* _DOCUMENT_
▬▬▬
ˈvər-chə-wəlˈdā-vəs Serial storyteller, poetry pusher, digital doodler, flâneur.

5 Reasons to Write a Memoir

I’ve just read Sue William Silverman’s defence of memoir-writing, an essay full of grounded, honest advice learned in the trenches. A timely pep talk while venturing through the back alleys of my own memoir. Read the article in its entirety, but to pique your interest, here are the five reasons Silverman suggest that your life will be enhanced by discovering and telling your own memoir:

  1. Writing Memoir Helps You Overcome Fear “you’ve already lived through, survived, the actual moment… Now, tell yourself, you’re “only” writing about it, figuring out what it meant… Once the words are down on paper, you’ll feel as if a great weight, the weight of the past, has been lifted… I feel lighter, freer, as if I can truly breathe.”
  2. Memoir Helps You Understand the Past and Organize Your Life “I gain clearer insights about my past when I write it, rather than simply sitting around thinking about it in the abstract… Writing is a way to interact with—and interpret—the past. It helps us make sense of events whether they are traumatic, joyful, or just confusing… Memoir writing… helps us shape our lives… we give our lives an organization, a frame, which they would not otherwise have. Memoir creates a narrative, a cohesive life story. It gives your life a previously undiscovered structure and theme.”
▬▬▬
* _WRITTEN TASK_
Extend the memoir-writing post from the point where it stops.

* _DATA SECTION_
▬▬▬
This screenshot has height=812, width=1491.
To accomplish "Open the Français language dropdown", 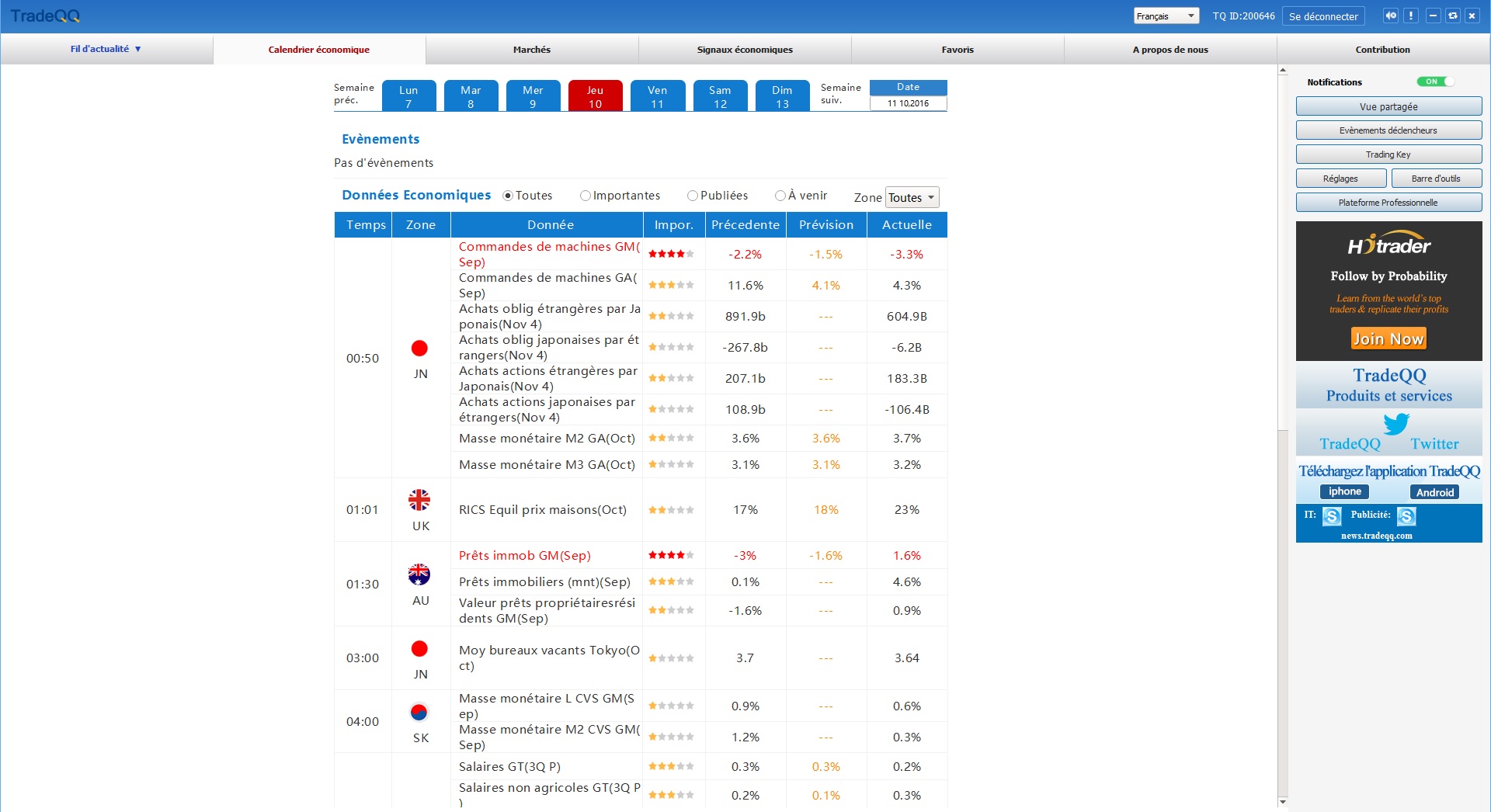I will click(1166, 16).
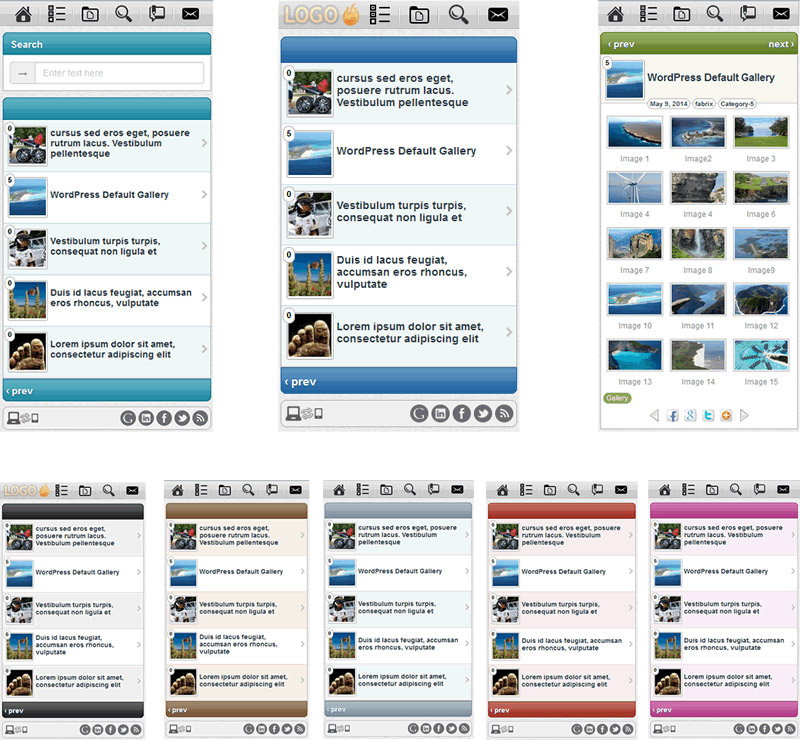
▬▬▬
* _THE REPLY_
  3. Memoir Helps You Discover Your Life Force “To write is to give birth to a more complete self… There is only one of you. Your voice is unique. If you don’t express yourself, if you don’t fully explore who you are, that essence of you will be lost forever… The act of writing is where the spirituality of artistic endeavor resides.”
  4. Memoir Helps You as well as Others to Heal Giving a voice to your past is empowering to you and your audience.
  5. Confessing through Memoir is Good for the Soul “As you challenge yourself, you’ll feel more courageous every day. Writing memoir energizes your psyche, nourishes your soul… To do so is to feel your horizons expand… Writing is a way to take possession of—to fully own—our lives. Only you own your memories.(Numéro Cinq)

Sue William Silverman’s most recent book, Fearless Confessions: A Writer’s Guide to Memoir is available at in paperback and Kindle editions.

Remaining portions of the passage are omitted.